GNU/Linux is supported as a development and production platform. Hadoop has been demonstrated on GNU/Linux clusters with 2000 nodes.

Win32 is supported as a development platform. Distributed operation has not been well tested on Win32, so it is not supported as a production platform.

Even though Windows has much better remote management support than most people realize, but it's still tough to beat Linux when it comes to the ease (and price tag) of setting up a large compute farm. This is just a guess, but perhaps it's less likely that researchers who need to build such massive clusters want to put much of their budget toward OS licensing.

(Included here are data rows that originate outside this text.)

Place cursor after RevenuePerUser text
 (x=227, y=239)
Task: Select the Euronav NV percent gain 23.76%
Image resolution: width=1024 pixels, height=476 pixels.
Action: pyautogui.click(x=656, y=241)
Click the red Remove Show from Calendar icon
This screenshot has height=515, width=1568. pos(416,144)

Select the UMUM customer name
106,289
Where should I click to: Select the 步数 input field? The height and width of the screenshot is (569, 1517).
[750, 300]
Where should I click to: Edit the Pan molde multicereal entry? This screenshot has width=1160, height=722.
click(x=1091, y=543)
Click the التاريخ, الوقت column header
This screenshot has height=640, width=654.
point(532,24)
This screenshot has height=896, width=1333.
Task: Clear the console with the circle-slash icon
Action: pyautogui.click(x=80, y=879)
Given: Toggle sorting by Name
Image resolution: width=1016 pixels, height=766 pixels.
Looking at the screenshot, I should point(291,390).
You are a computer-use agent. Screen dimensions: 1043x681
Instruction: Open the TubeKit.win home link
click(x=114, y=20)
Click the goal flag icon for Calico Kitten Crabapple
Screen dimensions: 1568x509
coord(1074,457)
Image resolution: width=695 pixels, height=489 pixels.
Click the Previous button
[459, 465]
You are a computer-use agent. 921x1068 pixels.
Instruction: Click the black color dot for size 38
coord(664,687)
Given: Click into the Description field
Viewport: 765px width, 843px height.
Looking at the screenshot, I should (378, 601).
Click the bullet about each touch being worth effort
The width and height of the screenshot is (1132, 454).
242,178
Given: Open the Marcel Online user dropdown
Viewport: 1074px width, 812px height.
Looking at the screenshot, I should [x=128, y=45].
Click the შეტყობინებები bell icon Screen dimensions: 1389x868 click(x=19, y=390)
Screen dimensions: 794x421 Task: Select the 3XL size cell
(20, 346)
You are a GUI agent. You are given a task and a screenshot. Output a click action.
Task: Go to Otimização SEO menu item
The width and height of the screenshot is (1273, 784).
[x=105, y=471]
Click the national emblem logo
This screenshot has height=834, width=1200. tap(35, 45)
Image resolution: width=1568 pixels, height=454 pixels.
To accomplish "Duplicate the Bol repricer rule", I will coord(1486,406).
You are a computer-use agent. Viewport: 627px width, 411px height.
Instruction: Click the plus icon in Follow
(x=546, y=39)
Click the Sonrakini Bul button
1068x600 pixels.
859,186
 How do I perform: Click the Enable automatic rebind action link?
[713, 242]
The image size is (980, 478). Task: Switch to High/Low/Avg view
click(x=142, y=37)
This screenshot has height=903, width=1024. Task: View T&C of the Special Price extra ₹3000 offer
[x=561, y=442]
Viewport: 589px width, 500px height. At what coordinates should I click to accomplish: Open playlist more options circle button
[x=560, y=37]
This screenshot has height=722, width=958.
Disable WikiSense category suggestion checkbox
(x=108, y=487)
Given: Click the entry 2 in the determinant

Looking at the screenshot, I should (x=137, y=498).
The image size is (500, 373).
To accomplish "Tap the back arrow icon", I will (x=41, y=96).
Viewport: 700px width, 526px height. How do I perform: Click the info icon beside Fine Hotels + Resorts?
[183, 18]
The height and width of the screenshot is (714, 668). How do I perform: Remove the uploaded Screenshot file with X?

Your choice of OS may be influenced by your corporate platform, the administration tools you use, your hardware support; but the best choice is to choose the Linux distribution that you’re most familiar. It also depends on the Hadoop version (Cloudera CDH, Hortonworks and MapR, even native Apache Hadoop) you choose. I use CentOS 6.5 (64-bit)

Preparation:
In VMware, create three CentOS virtual machines. I use “CentOS-6.5-x86_64-LiveCD.iso”. Set hostnames to "hadoop1.com", "hadoop2.com" and "hadoop3.com".

Update your OS:
Get the latest version of packages from repository by running “yum update”.

Disable SELinux:
In order to avoid any unnecessary installation problems. Let's disable SELinux first, it is on by default:
# getenforce
Enforcing
# setenfoce 0
# getenforce
Permissive
# vi /etc/selinux/config
set
SELINUX=disabled

Create Hadoop users and groups:
Hadoop daemons should not run under root user. HDFS and YARN daemons should also run as different Unix users. We are going to create three users: hdfs, yarn and mapred and one group called hadoop.

On all three servers:
# useradd hdfs
# useradd yarn
# useradd mapred
# groupadd hadoop
# usermod -a -G hadoop hdfs
# usermod -a -G hadoop yarn
# usermod -a -G hadoop mapred
# id hdfs
uid=501(hdfs) gid=501(hdfs) groups=501(hdfs),504(hadoop)
# id yarn
uid=502(yarn) gid=502(yarn) groups=502(yarn),504(hadoop)
# id mapred
uid=503(mapred) gid=503(mapred) groups=503(mapred),504(hadoop)



Software requirements:
Hadoop requires few external software packages:
  • Java Development Kit (JDK)
  • Network Time Protocol (NTP)
  • Secure Shell (ssh)
  • Mail Transfer Agent (MTA, such as sendmail or qmail)
  • Domain Name service (DNS)
Install JDK:
To make sure everything works correctly, symbolically link the directory where you install the JDK to /usr/java/default on Red Hat and similar systems, or to /usr/lib/jvm/default-java on Ubuntu and Debian systems.
$ ll /usr/java/
total 4
lrwxrwxrwx 1 root root   16 May  1  2013 default -> /usr/java/latest
lrwxrwxrwx 1 root root   21 May  2  2013 latest -> /usr/lib/jvm/jdk1.7.0

Download JDK 64-bit from http://www.oracle.com/technetwork/java/javase/downloads/index.html
Then:
# tar -xzf jdk-7u51-linux-x64.tar.gz
# mkdir /usr/lib/jvm
# mv ./jdk1.7.0_51 /usr/lib/jvm/jdk1.7.0
# update-alternatives --install "/usr/bin/java" "java" "/usr/lib/jvm/jdk1.7.0/bin/java" 1
# update-alternatives --install "/usr/bin/javac" "javac" "/usr/lib/jvm/jdk1.7.0/bin/javac" 1
# update-alternatives --install "/usr/bin/javaws" "javaws" "/usr/lib/jvm/jdk1.7.0/bin/javaws" 1
# update-alternatives --config java
# update-alternatives --config javac
# update-alternatives --config javaws

Install NTP:
# yum install ntp
# chkconfig ntpd on
# chkconfig --list | grep ntpd
# service ntpd start
# ps -ef | grep ntp

If you have your own time server, update the /etc/ntp.conf file to use your own server, otherwise you can keep the public servers.
server 0.centos.pool.ntp.org
server 1.centos.pool.ntp.org
server 2.centos.pool.ntp.org

Install SSH:
SSH should come with CentOS 6.x, make sure your firewall is not blocking the communications between Hadoop clusters and prepare a Administrator account for installation.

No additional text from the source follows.